A mean and hard-boiled Coast Guard commander tried to teach table manners to a roomful of officer candidates at the Officers Candidate School in New London, Connecticut, many years ago, and I was one of his pupils.

“Don’t slouch!” he barked. “Sit closer to the table and bring the fork up vertically to your mouth, and then at right angles into it.” He had several other tips as well, all interspersed with profanities and expressed in a tone of anger and resentment, which he undoubtedly felt toward the slobbering young college graduates he was training.

Since then I have always brought the fork to my mouth in accordance with his orders, more or less, although I have been accused of several other unmannerly infractions at table. At least I became sensitive to the importance of the issue, and have remained so.

Good manners promote healthy social relationships. This is obvious. It is less obvious that one derives considerable pleasure from successfully teaching good manners to others, beginning with one’s children and then extending to the world in general. Smugly self-confident about my own manners, at least most of them, I have sought out this pleasure frequently, although I must be careful how and when to do this.

I experienced the pleasure intensely one lovely November morning in Florida, some 40 years after the New London experience. By then my manners had become, in my view, quite polished. On assignment from The New York Times to write a story about the real estate market in Palm Beach County, I found myself tootling along Route A-1A in a rented car on the lookout for residential buildings under construction. With the Atlantic Ocean on one side and the Intercoastal Waterway on the other, the route passes through many towns and is flanked more often than not by the homes of the rich, in high-rise condominiums and private residences.

New projects were not my exclusive focus, but in “wrap-up” accounts of a regional real estate market I liked to tell readers about new developments. In two days in Florida I had already been welcomed with open arms in sales pavilions at several construction sites. Accordingly, I was not prepared for the brush-off I received at a development site where the three towers of a huge high-rise condominium project were half complete.

At first no one even greeted me in the sales pavilion, never a good sign. I sat down, picked up a magazine from the table, put on my glasses and began to read. Eventually a smartly dressed middle-aged lady with a grim expression emerged from an office. I stood up.

“Good morning,” I said with a smile. “I’m from The New York Times. I’m writing a story about new construction in this area. Is the developer here by any chance? Would it be possible to speak to him?”

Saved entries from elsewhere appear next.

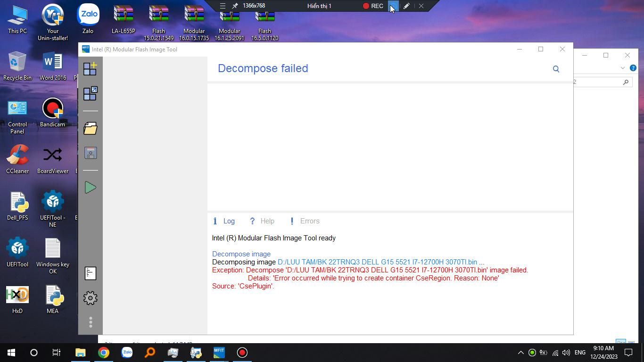Open settings with the gear icon
The image size is (644, 362).
pos(90,298)
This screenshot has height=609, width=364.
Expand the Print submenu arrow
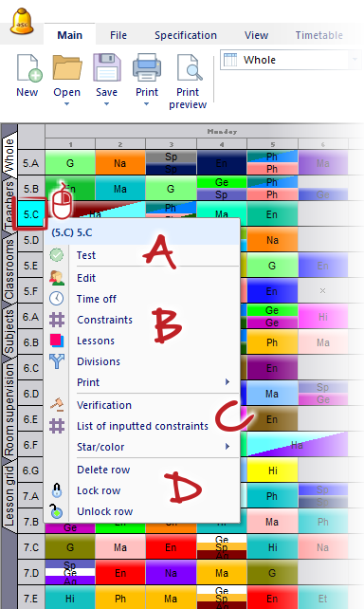coord(228,381)
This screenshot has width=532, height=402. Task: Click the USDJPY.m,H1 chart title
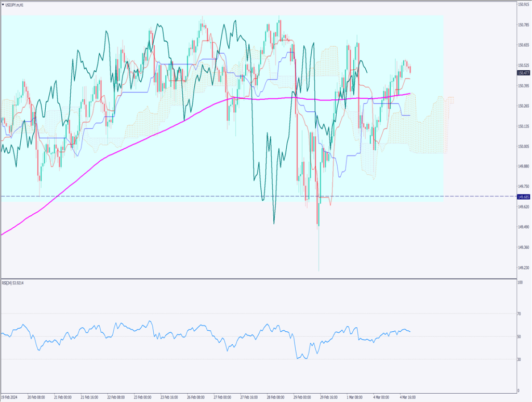click(x=15, y=4)
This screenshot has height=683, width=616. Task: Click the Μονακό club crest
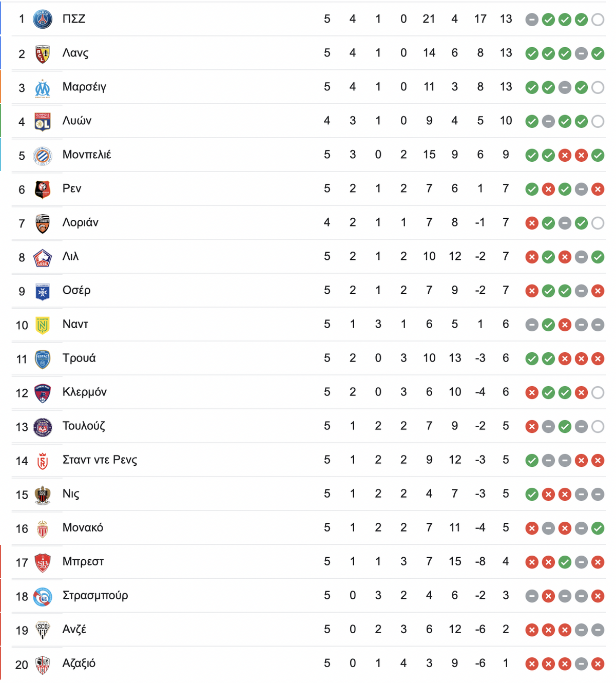pyautogui.click(x=43, y=527)
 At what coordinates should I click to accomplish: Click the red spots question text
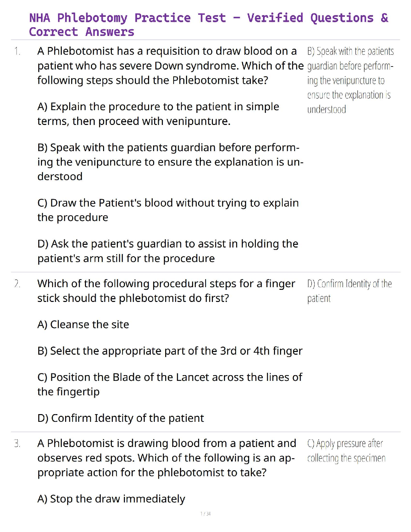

“He’s not here,” she said, still looking grim. “I don’t think he wants to talk to anyone. You can try tomorrow if you wish.”

Try tomorrow? Tomorrow I will be on a plane to New York, lady. Anyway, I’m doing him the favor offering to write about his project, which might help his sales. He’s not doing me any favor.

“I’m afraid tomorrow will be too late,” I said. “Will he be back at any time today?”

“Well, I’ll tell him you were here,” she said, and turned her back on me.

Perhaps it was the early hour, or the suppressed frustration I was feeling from the inferior interviews the trip had so far produced, but I suddenly experienced, most uncharacteristically, a flare of anger.

“You are rude!” I barked. “That is no way to speak to a visitor!”

With that I marched out of the office in high dudgeon, my briefcase tucked firmly under my arm, only briefly glancing back to notice her startled look.

A wave of satisfaction came over me as I strode to my car. “I really told her off!” I told myself. “She won’t treat any reporter like that again.”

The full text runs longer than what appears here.